PROBLEM DETAILS:
Which lines below contain "avatar"? Copy every one of them.

┌─ DATA SUPPLIED

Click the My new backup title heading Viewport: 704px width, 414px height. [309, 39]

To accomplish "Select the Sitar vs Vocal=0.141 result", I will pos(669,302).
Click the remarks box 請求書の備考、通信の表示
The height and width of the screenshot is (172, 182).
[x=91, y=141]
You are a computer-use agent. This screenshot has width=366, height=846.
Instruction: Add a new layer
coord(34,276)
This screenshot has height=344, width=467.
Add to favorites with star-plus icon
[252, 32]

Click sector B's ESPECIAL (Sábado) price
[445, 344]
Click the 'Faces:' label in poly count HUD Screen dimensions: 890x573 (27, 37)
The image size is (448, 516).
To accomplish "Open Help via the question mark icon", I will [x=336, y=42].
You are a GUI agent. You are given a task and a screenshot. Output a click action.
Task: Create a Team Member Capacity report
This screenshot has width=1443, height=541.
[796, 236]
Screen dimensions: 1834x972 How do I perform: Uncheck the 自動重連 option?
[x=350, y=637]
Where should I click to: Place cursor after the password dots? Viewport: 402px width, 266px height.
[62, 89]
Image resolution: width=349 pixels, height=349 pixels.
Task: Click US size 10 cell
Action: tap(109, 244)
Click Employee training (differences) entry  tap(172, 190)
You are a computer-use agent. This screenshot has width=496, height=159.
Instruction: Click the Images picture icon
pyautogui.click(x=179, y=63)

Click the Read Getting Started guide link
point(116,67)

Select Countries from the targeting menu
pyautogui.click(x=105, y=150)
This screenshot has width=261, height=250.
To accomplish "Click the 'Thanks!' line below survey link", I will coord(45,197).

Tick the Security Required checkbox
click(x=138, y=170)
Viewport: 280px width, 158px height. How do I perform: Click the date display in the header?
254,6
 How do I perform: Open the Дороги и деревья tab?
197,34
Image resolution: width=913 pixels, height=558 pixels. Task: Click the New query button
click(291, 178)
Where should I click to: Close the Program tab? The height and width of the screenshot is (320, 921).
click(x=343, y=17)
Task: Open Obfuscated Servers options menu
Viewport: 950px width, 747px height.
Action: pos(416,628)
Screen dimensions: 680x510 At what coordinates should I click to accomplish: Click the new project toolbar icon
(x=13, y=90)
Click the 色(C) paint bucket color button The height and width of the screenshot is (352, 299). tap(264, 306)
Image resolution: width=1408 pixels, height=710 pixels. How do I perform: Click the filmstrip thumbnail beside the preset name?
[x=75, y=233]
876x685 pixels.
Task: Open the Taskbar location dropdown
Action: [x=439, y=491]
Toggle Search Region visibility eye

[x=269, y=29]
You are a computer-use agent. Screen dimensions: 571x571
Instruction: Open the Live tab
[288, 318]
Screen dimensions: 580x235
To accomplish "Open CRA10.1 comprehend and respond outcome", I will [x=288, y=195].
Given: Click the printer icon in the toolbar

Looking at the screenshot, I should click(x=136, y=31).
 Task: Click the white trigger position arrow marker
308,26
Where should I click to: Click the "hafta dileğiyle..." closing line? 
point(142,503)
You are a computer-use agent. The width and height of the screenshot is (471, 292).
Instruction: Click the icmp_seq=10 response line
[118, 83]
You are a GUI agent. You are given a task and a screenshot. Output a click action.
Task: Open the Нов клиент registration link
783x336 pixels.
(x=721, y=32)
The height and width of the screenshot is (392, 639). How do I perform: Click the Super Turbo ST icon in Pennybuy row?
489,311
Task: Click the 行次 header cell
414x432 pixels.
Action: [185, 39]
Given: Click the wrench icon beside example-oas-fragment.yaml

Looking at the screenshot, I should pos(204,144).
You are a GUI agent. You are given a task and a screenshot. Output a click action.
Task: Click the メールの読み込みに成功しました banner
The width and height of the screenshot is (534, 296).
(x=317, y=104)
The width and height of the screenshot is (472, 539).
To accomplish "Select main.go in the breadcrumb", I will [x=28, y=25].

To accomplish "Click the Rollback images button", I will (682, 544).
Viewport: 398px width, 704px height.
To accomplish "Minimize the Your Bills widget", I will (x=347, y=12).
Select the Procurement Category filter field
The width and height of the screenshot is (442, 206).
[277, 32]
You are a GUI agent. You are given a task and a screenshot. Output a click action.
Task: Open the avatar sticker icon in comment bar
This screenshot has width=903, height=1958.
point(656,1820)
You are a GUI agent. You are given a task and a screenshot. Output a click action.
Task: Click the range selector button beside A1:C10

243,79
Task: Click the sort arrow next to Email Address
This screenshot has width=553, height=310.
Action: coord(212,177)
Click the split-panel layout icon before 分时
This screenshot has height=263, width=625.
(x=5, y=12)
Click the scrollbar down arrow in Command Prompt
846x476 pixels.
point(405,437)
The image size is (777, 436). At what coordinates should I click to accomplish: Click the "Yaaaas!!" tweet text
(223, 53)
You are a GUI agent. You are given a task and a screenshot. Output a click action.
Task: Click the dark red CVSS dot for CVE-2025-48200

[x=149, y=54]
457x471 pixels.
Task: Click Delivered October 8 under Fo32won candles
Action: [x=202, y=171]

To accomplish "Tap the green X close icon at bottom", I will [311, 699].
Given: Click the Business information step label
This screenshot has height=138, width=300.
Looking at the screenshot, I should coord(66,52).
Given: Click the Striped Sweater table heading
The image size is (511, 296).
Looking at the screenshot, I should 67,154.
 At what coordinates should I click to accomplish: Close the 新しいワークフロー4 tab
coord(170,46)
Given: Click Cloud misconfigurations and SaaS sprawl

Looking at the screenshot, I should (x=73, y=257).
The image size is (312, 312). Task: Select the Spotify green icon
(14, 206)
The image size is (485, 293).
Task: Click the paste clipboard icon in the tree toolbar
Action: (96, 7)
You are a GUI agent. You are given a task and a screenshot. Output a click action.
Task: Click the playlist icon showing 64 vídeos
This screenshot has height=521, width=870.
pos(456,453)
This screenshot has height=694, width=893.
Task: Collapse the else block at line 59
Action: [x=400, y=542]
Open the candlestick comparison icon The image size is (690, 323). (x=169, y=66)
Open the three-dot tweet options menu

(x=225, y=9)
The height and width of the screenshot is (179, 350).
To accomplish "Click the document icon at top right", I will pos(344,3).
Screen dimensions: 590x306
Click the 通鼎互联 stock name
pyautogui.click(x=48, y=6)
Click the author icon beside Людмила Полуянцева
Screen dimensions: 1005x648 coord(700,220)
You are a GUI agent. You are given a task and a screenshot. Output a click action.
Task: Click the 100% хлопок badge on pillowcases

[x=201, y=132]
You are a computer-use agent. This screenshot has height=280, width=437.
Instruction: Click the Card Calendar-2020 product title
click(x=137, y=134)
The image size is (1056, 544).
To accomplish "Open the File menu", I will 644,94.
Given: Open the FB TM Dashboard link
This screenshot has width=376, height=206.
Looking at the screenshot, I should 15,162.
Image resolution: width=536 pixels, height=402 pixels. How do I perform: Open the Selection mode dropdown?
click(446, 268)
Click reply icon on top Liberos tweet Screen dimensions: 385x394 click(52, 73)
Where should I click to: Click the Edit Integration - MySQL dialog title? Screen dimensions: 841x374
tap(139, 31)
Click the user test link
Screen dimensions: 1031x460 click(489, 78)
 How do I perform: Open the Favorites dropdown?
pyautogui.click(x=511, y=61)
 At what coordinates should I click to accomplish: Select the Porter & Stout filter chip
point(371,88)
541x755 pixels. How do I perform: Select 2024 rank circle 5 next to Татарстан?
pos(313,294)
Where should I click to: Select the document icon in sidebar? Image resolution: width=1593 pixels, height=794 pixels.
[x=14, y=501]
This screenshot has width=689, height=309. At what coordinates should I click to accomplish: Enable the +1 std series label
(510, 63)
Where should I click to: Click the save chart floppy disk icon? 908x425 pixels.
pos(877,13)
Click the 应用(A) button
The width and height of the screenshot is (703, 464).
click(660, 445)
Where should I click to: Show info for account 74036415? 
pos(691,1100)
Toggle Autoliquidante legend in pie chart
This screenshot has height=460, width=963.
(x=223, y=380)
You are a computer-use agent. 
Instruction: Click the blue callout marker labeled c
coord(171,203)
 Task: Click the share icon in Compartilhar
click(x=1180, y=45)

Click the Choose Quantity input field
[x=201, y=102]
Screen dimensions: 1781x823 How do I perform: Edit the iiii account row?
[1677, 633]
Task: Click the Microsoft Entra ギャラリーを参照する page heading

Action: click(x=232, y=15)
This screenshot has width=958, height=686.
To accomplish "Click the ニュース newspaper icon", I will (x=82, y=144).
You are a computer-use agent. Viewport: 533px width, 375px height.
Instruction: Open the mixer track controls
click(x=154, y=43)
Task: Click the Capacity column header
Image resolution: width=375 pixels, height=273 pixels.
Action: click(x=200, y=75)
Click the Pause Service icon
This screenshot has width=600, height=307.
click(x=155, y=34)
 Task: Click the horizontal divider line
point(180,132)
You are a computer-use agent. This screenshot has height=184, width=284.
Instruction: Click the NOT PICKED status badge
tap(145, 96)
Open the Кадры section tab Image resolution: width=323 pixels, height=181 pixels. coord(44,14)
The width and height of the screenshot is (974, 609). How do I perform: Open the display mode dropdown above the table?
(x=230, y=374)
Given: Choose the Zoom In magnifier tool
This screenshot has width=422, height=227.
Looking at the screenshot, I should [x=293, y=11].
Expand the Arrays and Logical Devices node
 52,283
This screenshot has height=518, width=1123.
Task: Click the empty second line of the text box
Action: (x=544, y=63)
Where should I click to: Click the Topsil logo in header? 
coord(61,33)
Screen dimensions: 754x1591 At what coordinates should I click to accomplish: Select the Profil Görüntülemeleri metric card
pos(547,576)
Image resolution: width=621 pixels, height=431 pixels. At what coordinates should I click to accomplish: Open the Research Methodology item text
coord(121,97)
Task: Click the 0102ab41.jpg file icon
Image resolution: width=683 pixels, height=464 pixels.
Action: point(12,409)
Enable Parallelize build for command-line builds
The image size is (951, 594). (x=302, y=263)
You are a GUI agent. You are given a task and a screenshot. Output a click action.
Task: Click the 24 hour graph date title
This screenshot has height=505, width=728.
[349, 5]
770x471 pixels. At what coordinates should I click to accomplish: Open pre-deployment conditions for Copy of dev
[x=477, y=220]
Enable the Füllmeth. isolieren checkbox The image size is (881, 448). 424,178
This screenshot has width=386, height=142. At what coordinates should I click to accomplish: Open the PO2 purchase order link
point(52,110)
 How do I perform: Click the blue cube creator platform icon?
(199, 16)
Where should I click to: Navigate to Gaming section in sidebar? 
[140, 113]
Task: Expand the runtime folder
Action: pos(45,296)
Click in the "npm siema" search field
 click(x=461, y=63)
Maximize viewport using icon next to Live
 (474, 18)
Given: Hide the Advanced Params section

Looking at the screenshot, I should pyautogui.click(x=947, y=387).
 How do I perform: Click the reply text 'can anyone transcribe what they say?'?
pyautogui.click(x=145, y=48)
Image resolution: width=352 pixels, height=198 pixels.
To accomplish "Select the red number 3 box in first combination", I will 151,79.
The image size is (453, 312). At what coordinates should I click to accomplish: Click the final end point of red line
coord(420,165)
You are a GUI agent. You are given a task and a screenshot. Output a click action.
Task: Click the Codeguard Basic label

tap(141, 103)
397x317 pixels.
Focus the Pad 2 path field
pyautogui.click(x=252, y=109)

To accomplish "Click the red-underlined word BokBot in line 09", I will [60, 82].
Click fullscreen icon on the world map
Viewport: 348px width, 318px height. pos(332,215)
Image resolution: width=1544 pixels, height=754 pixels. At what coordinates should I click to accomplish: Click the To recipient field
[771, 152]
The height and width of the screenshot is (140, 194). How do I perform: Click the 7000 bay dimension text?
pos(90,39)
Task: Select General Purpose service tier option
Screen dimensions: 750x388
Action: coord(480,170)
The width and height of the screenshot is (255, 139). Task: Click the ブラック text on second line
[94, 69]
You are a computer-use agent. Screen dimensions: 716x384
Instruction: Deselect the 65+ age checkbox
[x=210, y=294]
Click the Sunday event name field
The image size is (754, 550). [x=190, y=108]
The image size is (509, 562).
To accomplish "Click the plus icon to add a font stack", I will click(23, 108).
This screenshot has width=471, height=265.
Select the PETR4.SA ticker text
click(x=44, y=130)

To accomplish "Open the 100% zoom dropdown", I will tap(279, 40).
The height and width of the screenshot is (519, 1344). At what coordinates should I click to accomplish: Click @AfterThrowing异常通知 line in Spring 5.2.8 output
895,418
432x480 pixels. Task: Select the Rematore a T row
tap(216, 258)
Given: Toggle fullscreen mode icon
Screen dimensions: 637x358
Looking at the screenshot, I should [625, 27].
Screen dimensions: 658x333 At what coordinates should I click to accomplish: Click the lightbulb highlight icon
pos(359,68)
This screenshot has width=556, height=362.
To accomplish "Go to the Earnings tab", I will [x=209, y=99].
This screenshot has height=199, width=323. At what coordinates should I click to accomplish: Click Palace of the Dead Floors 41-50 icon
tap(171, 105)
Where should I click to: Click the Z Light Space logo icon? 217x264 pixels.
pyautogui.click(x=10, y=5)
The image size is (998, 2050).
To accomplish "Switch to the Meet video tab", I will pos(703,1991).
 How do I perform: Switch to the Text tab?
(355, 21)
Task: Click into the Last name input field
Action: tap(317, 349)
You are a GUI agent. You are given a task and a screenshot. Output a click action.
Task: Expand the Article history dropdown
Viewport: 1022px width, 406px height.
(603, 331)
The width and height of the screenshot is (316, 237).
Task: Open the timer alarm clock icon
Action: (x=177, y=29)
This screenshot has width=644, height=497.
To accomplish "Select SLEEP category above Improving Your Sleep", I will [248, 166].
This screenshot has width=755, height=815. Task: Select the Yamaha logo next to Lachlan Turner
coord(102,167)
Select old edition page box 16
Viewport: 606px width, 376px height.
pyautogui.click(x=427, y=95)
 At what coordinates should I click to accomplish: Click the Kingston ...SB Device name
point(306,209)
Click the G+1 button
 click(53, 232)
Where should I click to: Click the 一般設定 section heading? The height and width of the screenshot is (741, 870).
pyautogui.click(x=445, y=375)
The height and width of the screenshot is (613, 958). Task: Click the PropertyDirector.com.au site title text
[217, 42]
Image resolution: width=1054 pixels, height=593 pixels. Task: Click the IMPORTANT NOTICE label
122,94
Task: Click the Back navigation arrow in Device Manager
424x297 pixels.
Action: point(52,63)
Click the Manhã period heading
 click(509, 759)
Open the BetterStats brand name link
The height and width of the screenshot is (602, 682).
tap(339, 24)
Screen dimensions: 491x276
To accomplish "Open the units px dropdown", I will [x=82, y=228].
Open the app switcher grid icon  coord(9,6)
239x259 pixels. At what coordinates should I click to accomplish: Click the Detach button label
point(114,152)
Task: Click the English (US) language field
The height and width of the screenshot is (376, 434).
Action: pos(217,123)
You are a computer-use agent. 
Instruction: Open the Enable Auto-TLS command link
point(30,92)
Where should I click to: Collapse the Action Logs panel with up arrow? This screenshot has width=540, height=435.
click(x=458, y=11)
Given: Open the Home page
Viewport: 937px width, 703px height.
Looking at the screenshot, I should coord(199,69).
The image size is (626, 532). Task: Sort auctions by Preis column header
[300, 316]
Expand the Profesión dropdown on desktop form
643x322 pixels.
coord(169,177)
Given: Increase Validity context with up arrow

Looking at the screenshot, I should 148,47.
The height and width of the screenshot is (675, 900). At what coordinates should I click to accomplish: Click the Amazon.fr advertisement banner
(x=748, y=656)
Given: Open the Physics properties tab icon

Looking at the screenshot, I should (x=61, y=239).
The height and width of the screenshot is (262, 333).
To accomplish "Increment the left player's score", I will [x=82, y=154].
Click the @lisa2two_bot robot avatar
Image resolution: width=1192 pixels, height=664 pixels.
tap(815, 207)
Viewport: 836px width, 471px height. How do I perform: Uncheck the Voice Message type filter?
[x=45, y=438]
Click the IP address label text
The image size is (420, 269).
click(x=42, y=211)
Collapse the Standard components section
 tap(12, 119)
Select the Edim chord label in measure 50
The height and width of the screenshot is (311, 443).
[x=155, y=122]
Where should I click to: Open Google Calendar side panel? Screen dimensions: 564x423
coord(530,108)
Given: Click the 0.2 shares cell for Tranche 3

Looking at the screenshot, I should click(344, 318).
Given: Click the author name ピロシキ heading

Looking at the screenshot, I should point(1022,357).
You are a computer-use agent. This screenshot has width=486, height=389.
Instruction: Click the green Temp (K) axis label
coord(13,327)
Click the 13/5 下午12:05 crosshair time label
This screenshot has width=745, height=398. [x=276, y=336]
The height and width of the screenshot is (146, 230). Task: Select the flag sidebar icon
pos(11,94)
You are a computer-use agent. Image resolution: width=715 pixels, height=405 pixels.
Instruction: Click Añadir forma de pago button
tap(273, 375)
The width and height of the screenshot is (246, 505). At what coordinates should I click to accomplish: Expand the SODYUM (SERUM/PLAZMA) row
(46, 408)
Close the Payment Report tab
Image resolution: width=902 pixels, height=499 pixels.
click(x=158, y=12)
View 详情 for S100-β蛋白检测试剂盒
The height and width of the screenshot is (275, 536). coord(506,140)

└─

ANSWER SPACE:
Task: Open the avatar sticker icon in comment bar
Click the @lisa2two_bot robot avatar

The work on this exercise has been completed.